Michel Rocard, mort samedi à 85 ans, a vécu une longue et tumultueuse carrière politique qui l’a laissé assez loin de son rêve, l’Elysée, où ira son grand rival François Mitterrand dont il fut le Premier ministre de 1988 à 1991.

Se qualifiant de "social-démocrate de dialogue", il entendait incarner une vision rénovée de la gauche, portée par une forte exigence morale, prenant en compte "les contraintes de l’économie mondialisée" sans "renoncer aux ambitions sociales". Il fut, selon ses amis, le premier à gauche à introduire la notion de rigueur financière.De petite taille - moins d’1m70 - ce grand fumeur de gauloises sans filtre, amateur de ski et de voile, donnait une image de fragilité, démentie par beaucoup d’énergie et de pugnacité. S’il a failli périr en 2007 après une hémorragie cérébrale survenue en Inde, cinq ans plus tard, alors ambassadeur de la France pour les régions polaires, il était le premier octogénaire à se rendre aux deux pôles géographiques du globe.

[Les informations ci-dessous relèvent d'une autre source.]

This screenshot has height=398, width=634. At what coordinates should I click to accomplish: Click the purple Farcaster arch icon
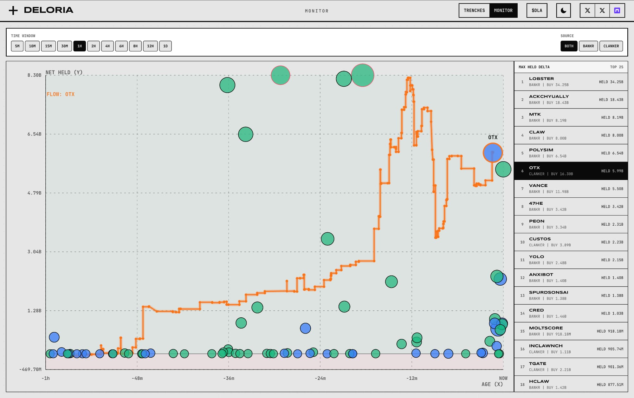point(617,10)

En mars 2012, victime d’un malaise à Stockholm, il avait dû être hospitalisé quelques jours le temps que les médecins suédois résorbent un caillot sur la partie droite du cerveau.

L’oeil pétillant dans un visage nerveux, le débit rapide, cet homme pressé à l’allure de Tintin aimait avant tout le travail des dossiers et la négociation. C’était un formidable pédagogue, entre emphase et bonhomie, langage techno et vocabulaire relâché, qui rendait intelligents ceux qui l’écoutaient même s’il fallait s’accrocher pour suivre ses raisonnements.
Il a aimé être maire d’une commune de banlieue parisienne, Conflans-Sainte-Honorine, "la plus belle fonction politique" (de 1977 à 1994), s’est plu au ministère de l’Agriculture (1983-85) mais a détesté l’Hôtel Matignon : en partant, "j’ai quitté ma femme. Peut-être aurais-je divorcé sans Matignon mais cela a accéléré les choses, sans aucun doute".

Michel Rocard naît à Courbevoie, près de Paris, le 23 août 1930. Son totem chez les scouts : "Hamster érudit", un surnom qui lui collera à la peau. ENA, inspection des finances : le fils ne marche pas sur les traces du père scientifique qui est furieux. Ils mettront des années à se réconcilier.

Hostile à la guerre d’Algérie, il dirige de 1967 à 1973 le Parti socialiste unifié (PSU), "laboratoire d’idées" pour la gauche. Il s’associe au mouvement de mai 68, ferraille contre la tendance "dure" du PSU, parvenant à faire condamner le recours à la violence.
Candidat à la présidentielle de 1969, le jeune loup recueille 3,6% des suffrages. Il rejoint le PS en 1974, trois ans après sa fondation. "Erreur majeure !", admettra-t-il car les mitterrandistes lui reprocheront d’avoir "pris le train en marche".

Chouchou des sondages, il défie M. Mitterrand auquel il reproche en 1978 son "archaïsme". La guerre est déclarée. Fin 1980, il annonce sa candidature à la candidature du PS pour la présidentielle à venir mais son intervention est ratée. Il doit s’effacer devant celui qui défend une ligne d’union de la gauche avec les communistes.